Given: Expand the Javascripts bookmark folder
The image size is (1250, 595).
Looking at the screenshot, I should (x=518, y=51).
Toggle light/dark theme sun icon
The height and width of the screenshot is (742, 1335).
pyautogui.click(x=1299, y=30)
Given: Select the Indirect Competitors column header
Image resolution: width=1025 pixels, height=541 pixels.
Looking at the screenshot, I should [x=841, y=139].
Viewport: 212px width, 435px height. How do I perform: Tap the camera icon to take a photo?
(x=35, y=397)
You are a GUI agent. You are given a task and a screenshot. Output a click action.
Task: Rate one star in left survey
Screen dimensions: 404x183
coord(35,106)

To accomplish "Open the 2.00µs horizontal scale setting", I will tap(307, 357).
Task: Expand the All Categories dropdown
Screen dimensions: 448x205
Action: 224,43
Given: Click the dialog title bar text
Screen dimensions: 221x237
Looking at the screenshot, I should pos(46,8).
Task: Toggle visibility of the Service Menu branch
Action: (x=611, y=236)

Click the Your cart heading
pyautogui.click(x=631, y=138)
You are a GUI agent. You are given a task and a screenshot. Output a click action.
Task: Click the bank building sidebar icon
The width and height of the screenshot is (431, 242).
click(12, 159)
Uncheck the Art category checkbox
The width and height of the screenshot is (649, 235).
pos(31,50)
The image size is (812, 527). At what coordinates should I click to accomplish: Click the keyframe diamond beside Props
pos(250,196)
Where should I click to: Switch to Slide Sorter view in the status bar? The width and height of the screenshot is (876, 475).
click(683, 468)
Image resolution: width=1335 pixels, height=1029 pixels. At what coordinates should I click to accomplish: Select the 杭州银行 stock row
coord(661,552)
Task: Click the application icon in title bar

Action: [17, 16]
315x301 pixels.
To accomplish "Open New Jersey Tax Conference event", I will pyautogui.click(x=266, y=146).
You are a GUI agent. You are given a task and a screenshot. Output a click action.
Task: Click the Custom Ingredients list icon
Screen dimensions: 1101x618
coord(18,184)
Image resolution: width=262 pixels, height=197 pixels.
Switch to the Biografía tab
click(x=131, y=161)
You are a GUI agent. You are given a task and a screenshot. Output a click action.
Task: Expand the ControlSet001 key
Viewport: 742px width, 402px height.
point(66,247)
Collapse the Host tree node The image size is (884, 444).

★ ★ ★

Your instructions: Using the data above, output each line exactly.

Finished task:
Given: Expand the Javascripts bookmark folder
The image size is (1250, 595).
Looking at the screenshot, I should (x=518, y=51).
Toggle light/dark theme sun icon
The height and width of the screenshot is (742, 1335).
pyautogui.click(x=1299, y=30)
Given: Select the Indirect Competitors column header
Image resolution: width=1025 pixels, height=541 pixels.
Looking at the screenshot, I should [x=841, y=139].
Viewport: 212px width, 435px height. How do I perform: Tap the camera icon to take a photo?
(x=35, y=397)
You are a GUI agent. You are given a task and a screenshot. Output a click action.
Task: Rate one star in left survey
Screen dimensions: 404x183
coord(35,106)

To accomplish "Open the 2.00µs horizontal scale setting", I will tap(307, 357).
Task: Expand the All Categories dropdown
Screen dimensions: 448x205
Action: 224,43
Given: Click the dialog title bar text
Screen dimensions: 221x237
Looking at the screenshot, I should pos(46,8).
Task: Toggle visibility of the Service Menu branch
Action: (x=611, y=236)

Click the Your cart heading
pyautogui.click(x=631, y=138)
You are a GUI agent. You are given a task and a screenshot. Output a click action.
Task: Click the bank building sidebar icon
The width and height of the screenshot is (431, 242).
click(12, 159)
Uncheck the Art category checkbox
The width and height of the screenshot is (649, 235).
pos(31,50)
The image size is (812, 527). At what coordinates should I click to accomplish: Click the keyframe diamond beside Props
pos(250,196)
Where should I click to: Switch to Slide Sorter view in the status bar? The width and height of the screenshot is (876, 475).
click(683, 468)
Image resolution: width=1335 pixels, height=1029 pixels. At what coordinates should I click to accomplish: Select the 杭州银行 stock row
coord(661,552)
Task: Click the application icon in title bar

Action: [17, 16]
315x301 pixels.
To accomplish "Open New Jersey Tax Conference event", I will pyautogui.click(x=266, y=146).
You are a GUI agent. You are given a task and a screenshot. Output a click action.
Task: Click the Custom Ingredients list icon
Screen dimensions: 1101x618
coord(18,184)
Image resolution: width=262 pixels, height=197 pixels.
Switch to the Biografía tab
click(x=131, y=161)
You are a GUI agent. You are given a task and a screenshot. Output a click action.
Task: Expand the ControlSet001 key
Viewport: 742px width, 402px height.
point(66,247)
Collapse the Host tree node The image size is (884, 444).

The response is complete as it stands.